Critical Path Network: Compliance with protocols may improve outcomes
First large-scale safety study of CABG procedures
What has been called the first large-scale study to examine patient safety issues for isolated coronary artery bypass graft (CABG) showed that hospitals with the highest compliance with three recommended protocols had notably lower risk-adjusted mortality rates than those hospitals whose compliance ranked in the bottom 20%.
Representatives of Premier Healthcare Informatics in San Diego and Aurora Health Care in Milwaukee presented the results of the study, "Metrics and Measurement in Patient Safety," at the Sixth Annual National Patient Safety Foundation (NPSF) Congress in Boston on May 5.
The yearlong study, which included 134 hospitals and more than 40,000 patients, examined the effectiveness of care using widely accepted protocols (i.e., use of aspirin, beta-blockers, and an internal mammary grafting procedure) and the impact on patient safety and costs.
The findings showed that the variance between the top- and bottom-quintile (i.e., 20% increments) hospitals in terms of compliance with these protocols was as high as 22%. For example, the top quintile used beta-blockers 97.9% of the time, compared to 75.1% for the bottom quintile.
The top quintile also had a risk-adjusted mortality rate of 2.4%, compared to 2.8% for the bottom quintile, a 14% difference. Given that some 350,000 CABG procedures are performed annually in the United States with a mortality rate of 2.66%, according to a Journal of the American Medical Association study published January 2004, a 14% improvement in mortality outcomes would translate into 1,300 saved lives a year.
In addition, approximately 4% of all CABG patients were flagged with one or more patient safety indicators (PSIs), which indicate that the patient is at risk for a preventable adverse event. The excess variable cost per case for PSI patients was $15,620.
No correlation was found between hospital volume of CABG procedures and observed PSIs, although hospitals that did fewer than 200 procedures had much wider variances in performance.
The NPSF study was developed using data from Premier’s Perspective, a web-based clinical performance measurement system that provides patient-level detail to identify opportunities in clinical quality and efficiency.
"PSIs have been studied before — someone did not just grab these out of the clouds — but the validity and true applicability to measure and monitor patient safety outcomes indicators has not been definitively validated, and that’s what we were trying to do," says Kathryn Leonhardt, MD, MPH, associate medical director for care management at Aurora Health Care.

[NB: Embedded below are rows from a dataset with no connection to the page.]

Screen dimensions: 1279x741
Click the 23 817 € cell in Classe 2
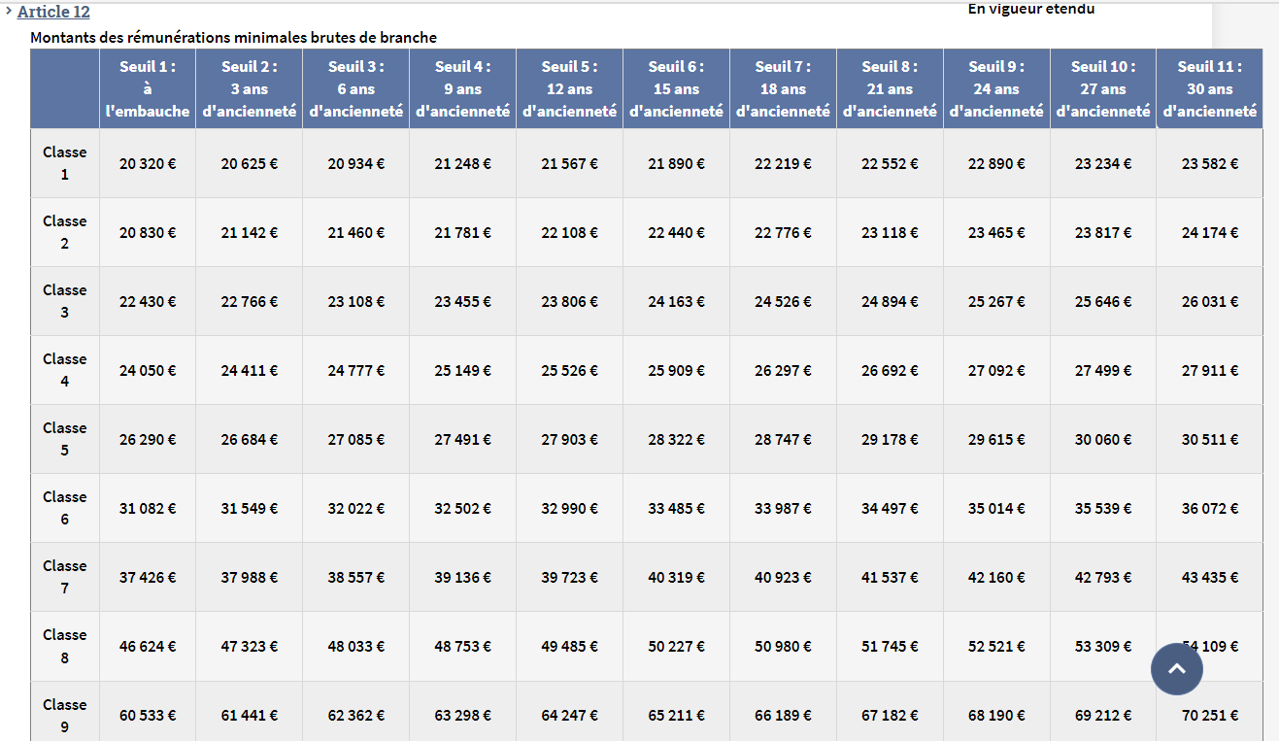[x=1102, y=233]
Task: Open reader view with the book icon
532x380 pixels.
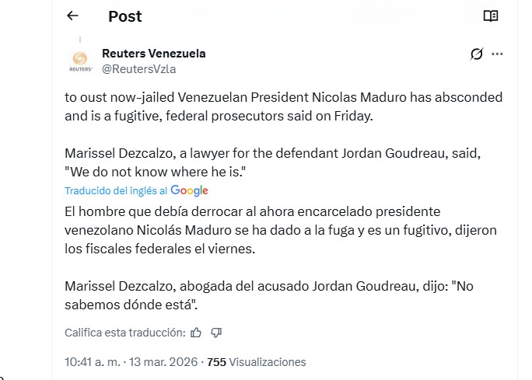Action: [x=490, y=16]
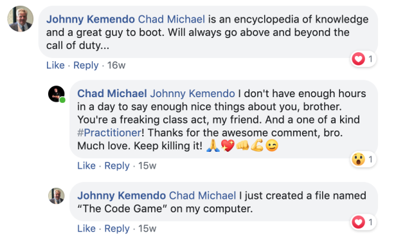The height and width of the screenshot is (240, 405).
Task: Open Johnny Kemendo author name in first comment
Action: click(x=91, y=19)
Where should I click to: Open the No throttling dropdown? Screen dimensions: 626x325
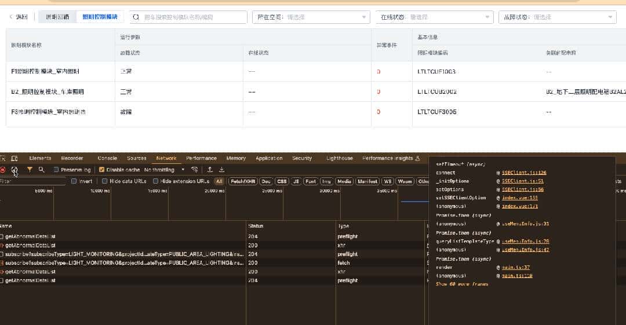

"Our biggest challenge in patient safety is building a repository of solid evidence that validates how patient safety indicators and interventions directly impact clinical outcomes," she adds.
"This study is important because it examines patient safety across a broad range of hospitals. While its results are not conclusive, they do support the protocols recommended by the Agency for Healthcare Research and Quality [AHRQ], JCAHO [Joint Commission on Accreditation of Healthcare Organizations], and others. In addition, the study suggests that effective care is not only safer but also more cost-effective, which is consistent with the limited literature available on this topic."
Aurora and Premier have been working together since 1995, says Leonhardt, with Premier providing informatics services to process its data for process and quality improvement. "As the movement to focus on patient safety grew, my role became that of orchestrating and facilitating those efforts all within the system," she says. Aurora Health Care is a not-for-profit provider with 14 hospitals and 120 clinics to serve 80 communities throughout eastern Wisconsin.
Premier, she notes, recently developed a program through which they utilize AHRQ’s 20 patient safety indicators.
"As this conference approached, I started talking with Premier about their sizable database, and if, from our perspective as a local care provider, we could use it to drive patient safety efforts. CABG is a high-volume, high-risk, high-visibility quality issue, involving many regularity requirements on outcomes and processes of care," Leonhardt explains.
She asked Premier to draw the required information from data it had already collected for its database and determine how useful it would be.
"These PSIs are fairly new and have not necessarily been utilized across the board as measurements of safety," Leonhardt notes.
The results of the study indicate that the PSIs do have validity and applicability, she points out. "It’s not definitive, however. For that you need multiple studies. It was impressive on the large scale, but much harder on the small scale — the individual hospital level."
Leonhardt explains that when you drill down in the data from, for example, 40,000 cases to 1,000 cases, "you lose some of the forest for the trees." She recommends using the larger numbers as benchmarks, norms, and target goals.
"In other words, if for all 40,000 total, the norm is X% and the top performers were X - 10%, how do we compare?" she asks.
Leonhardt adds that the data all are APC/ DRG-adjusted, "So we should be dealing with apples and apples."
In summary, the study showed these reports give a snapshot of some of the safety indicators that are measured, Leonhardt says.
She cautions, however, that it "should not be a definitive statement of hospital safety outcomes, but rather to give you overall clinical conditions around those safety indicators."